> [TASK DETAILS]:
Repeat the entries below word for word, starting with the line containing "1031x708 pixels." and ending with the line containing "point(1187,460)", both included. Reproduce only that part.

> [EXERCISE INPUTS]:
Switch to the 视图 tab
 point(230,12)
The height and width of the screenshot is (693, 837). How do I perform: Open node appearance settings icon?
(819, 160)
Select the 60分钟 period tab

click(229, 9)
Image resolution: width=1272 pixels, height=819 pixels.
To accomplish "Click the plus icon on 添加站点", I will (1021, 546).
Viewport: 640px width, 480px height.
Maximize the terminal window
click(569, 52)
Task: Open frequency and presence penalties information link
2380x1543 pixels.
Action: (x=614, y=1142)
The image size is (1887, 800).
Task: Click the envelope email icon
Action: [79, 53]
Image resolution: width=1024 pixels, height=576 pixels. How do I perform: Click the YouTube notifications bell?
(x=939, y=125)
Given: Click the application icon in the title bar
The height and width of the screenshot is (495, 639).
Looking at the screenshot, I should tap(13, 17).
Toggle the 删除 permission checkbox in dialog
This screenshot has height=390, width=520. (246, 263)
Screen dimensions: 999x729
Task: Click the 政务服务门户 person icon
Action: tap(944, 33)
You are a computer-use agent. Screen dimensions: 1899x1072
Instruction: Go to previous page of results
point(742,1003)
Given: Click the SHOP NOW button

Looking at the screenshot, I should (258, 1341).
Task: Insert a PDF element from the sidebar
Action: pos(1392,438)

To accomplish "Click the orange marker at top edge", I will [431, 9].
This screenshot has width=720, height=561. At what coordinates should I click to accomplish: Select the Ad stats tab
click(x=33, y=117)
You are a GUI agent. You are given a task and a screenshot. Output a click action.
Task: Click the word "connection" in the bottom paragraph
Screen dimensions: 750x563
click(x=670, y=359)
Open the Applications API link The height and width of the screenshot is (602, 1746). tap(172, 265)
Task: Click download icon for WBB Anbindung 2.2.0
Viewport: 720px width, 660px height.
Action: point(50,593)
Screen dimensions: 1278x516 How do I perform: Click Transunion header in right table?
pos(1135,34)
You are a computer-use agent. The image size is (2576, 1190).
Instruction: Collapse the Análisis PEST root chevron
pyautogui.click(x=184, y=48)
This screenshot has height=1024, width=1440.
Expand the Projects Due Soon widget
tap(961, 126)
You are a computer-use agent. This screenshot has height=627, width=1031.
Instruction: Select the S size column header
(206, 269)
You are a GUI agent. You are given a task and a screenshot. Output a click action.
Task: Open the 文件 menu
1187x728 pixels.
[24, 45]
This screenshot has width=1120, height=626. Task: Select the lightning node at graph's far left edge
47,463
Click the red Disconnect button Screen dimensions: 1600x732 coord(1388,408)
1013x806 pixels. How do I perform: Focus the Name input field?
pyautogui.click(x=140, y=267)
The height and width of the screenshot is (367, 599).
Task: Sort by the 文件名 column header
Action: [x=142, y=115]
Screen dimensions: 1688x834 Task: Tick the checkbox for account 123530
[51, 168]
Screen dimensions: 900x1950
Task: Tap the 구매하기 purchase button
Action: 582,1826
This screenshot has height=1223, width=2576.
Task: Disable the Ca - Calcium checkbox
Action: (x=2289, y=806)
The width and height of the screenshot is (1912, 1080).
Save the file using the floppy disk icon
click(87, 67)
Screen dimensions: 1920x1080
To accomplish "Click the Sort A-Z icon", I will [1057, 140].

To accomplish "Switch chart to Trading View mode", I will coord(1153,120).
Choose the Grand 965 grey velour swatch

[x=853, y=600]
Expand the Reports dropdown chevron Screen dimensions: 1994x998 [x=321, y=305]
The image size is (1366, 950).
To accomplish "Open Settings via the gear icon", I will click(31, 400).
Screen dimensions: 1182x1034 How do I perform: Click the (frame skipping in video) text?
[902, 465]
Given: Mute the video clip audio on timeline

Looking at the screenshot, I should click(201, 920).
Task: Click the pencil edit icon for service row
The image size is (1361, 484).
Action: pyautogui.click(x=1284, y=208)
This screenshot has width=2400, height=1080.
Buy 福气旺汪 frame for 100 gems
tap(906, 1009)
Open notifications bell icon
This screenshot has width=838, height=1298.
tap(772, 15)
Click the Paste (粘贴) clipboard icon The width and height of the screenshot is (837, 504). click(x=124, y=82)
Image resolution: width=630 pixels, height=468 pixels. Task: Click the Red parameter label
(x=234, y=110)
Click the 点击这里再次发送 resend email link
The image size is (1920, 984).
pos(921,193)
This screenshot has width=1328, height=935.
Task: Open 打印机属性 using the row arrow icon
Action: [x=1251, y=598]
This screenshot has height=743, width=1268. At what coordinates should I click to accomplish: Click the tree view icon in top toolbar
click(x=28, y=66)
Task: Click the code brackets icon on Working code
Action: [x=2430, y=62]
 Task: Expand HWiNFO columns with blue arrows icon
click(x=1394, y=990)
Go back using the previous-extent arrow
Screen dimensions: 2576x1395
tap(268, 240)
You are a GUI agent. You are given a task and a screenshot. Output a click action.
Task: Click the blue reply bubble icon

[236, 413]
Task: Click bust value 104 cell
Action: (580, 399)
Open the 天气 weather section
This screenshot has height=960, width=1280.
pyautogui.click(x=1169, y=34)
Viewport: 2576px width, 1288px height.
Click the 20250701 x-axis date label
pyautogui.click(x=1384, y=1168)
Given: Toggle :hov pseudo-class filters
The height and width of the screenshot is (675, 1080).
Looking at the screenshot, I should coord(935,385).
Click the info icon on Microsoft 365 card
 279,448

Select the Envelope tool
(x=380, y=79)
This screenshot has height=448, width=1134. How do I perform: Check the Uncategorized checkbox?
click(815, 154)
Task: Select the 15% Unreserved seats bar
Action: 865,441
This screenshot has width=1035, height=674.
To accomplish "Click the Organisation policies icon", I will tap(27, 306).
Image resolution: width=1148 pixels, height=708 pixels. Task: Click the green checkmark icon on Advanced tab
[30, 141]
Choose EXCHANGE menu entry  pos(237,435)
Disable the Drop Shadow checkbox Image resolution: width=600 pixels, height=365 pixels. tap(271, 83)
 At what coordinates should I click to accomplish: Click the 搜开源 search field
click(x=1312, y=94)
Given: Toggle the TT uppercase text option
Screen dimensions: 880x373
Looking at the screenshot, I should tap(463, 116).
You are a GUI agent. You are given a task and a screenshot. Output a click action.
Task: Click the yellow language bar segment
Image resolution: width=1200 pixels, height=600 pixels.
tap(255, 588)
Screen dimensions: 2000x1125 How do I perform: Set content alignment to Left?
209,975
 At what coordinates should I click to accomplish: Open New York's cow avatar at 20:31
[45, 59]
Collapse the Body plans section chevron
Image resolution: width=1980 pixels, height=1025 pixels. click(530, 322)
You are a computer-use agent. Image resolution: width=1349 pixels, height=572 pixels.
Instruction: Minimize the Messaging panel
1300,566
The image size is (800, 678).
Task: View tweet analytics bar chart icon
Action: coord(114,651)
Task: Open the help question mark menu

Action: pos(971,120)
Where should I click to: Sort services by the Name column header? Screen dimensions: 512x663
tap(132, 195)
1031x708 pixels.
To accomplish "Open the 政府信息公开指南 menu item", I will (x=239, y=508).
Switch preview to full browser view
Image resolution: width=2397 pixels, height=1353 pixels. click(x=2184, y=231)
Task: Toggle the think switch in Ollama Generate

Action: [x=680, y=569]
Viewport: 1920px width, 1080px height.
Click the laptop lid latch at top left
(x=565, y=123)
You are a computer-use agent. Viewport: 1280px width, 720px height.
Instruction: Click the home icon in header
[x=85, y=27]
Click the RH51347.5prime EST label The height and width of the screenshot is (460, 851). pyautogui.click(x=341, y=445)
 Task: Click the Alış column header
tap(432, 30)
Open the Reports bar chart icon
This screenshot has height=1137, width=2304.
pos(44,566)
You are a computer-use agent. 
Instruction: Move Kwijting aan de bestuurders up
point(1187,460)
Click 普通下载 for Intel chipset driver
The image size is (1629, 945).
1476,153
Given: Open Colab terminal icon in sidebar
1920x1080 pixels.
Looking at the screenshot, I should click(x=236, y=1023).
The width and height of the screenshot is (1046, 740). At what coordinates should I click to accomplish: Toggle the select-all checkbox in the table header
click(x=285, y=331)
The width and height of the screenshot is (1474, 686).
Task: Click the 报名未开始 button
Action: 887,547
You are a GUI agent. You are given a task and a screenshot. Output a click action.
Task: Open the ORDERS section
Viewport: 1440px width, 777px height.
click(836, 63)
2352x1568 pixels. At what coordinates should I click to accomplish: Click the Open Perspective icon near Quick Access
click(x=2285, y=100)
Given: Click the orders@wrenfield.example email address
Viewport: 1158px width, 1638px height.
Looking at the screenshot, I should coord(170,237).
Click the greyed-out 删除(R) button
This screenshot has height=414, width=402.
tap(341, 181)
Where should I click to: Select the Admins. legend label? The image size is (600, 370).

> [RESPONSE TO THE EXERCISE]:
1031x708 pixels.
To accomplish "Open the 政府信息公开指南 menu item", I will (x=239, y=508).
Switch preview to full browser view
Image resolution: width=2397 pixels, height=1353 pixels. click(x=2184, y=231)
Task: Toggle the think switch in Ollama Generate

Action: [x=680, y=569]
Viewport: 1920px width, 1080px height.
Click the laptop lid latch at top left
(x=565, y=123)
You are a computer-use agent. Viewport: 1280px width, 720px height.
Instruction: Click the home icon in header
[x=85, y=27]
Click the RH51347.5prime EST label The height and width of the screenshot is (460, 851). pyautogui.click(x=341, y=445)
 Task: Click the Alış column header
tap(432, 30)
Open the Reports bar chart icon
This screenshot has height=1137, width=2304.
pos(44,566)
You are a computer-use agent. 
Instruction: Move Kwijting aan de bestuurders up
point(1187,460)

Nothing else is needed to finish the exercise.